En cierta medida es normal. O mejor dicho, lo es sólo en la medida en que su egoísmo les ciega y les impide ver que de esa manera empobrecen lo que hay a su alrededor olvidando que si son ricos es por el gasto de otros.
Pero lo que no es tan normal es que quienes están o quiere estar al lado de los más débiles y vulnerables caigan a veces en esa trampa y asuman el discurso de los privilegiados, frente al cual no solo hace falta decisión y valentía política, como la que lleva a adoptar esta medida concreta, sino también, y quizá sobre todo, mucha educación cívica.
Los clubes de fútbol, una sociedades cuyos entresijos provocarían la rabia y el escándalo generalizado si se hicieran transparentes, ya han amenazado incluso con hacer huelgas, mientras que el poder mediático, económico e incluso político que hay a su alrededor ya ha empezado a levantar la voz acusando al gobierno de cometer tropelías, de hacer demagogia y más o menos de querer hundir a la economía española.

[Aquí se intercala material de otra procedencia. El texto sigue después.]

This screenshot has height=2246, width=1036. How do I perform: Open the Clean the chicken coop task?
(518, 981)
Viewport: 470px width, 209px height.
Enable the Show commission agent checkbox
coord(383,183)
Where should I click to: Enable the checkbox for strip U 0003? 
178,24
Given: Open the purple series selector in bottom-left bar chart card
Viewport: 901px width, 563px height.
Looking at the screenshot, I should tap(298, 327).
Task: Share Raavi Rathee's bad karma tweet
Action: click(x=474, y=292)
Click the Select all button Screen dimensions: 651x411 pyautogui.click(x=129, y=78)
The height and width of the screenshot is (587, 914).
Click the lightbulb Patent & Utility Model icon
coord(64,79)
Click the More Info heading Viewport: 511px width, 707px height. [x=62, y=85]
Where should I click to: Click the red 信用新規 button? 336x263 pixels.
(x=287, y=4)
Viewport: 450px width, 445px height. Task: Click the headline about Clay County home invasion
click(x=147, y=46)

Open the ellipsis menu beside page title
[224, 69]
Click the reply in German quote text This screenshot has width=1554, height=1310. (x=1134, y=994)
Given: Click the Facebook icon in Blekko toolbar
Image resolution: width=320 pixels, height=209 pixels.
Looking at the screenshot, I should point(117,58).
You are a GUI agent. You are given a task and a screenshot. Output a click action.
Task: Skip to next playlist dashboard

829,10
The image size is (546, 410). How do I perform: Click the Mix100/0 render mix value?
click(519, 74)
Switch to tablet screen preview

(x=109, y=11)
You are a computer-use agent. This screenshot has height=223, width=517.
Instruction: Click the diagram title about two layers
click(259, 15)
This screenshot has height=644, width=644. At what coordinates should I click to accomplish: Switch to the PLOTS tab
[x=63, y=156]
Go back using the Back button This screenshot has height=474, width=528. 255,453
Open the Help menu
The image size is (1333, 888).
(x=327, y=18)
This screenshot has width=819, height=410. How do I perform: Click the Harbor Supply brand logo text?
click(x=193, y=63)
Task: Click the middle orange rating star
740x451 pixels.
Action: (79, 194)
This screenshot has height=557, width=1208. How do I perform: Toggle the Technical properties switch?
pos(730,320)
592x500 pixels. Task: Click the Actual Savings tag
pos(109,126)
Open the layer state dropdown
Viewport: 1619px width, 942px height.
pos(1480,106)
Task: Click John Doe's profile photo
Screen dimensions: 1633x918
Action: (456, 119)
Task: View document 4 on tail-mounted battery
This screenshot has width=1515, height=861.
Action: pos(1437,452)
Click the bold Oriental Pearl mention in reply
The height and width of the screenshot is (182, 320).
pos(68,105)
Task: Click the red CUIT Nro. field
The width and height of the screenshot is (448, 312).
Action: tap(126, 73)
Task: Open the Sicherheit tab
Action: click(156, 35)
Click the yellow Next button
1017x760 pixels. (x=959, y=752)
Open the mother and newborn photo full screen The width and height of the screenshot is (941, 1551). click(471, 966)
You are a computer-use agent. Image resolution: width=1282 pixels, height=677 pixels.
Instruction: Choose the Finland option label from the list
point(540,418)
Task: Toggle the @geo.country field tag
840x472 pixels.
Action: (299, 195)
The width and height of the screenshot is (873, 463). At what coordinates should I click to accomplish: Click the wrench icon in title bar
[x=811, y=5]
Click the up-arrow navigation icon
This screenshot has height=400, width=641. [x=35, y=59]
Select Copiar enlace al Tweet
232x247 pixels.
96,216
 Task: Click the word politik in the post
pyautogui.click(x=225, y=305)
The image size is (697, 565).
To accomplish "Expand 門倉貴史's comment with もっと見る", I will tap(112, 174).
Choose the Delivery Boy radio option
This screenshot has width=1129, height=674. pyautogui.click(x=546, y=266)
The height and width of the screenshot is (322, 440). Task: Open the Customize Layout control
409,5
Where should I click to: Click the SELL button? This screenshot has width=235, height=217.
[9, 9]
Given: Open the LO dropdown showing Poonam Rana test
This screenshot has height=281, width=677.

Es posible que nos encontremos respuestas puntuales a estos desafíos, pero una vez más me parece que echaremos de menos la manifestación contundente de un compromiso firme de los poderes públicos por la justicia fiscal. Lo hemos podido comprobar recientemente cuando de nuevo los inspectores de hacienda vuelven a denunciar que «ningún Gobierno español ha querido realizar hasta la fecha ningún estudio en profundidad sobre la economía sumergida y el fraude fiscal en España» lo que evidencia que no hay voluntad efectiva de combatir la vergonzosa elusión que los ciudadanos españoles más ricos y poderosos hacen de sus obligaciones fiscales. Estos siguen considerando que en cuestiones de impuestos ellos son los interesados y que, como tienen poder suficiente, son ellos los que deciden. Yo me pregunto cuándo seremos conscientes los ciudadanos de que eso nos lleva al desastre y cuándo empezaremos a plantarles cara con el apoyo imprescindible de nuestros gobiernos y representantes.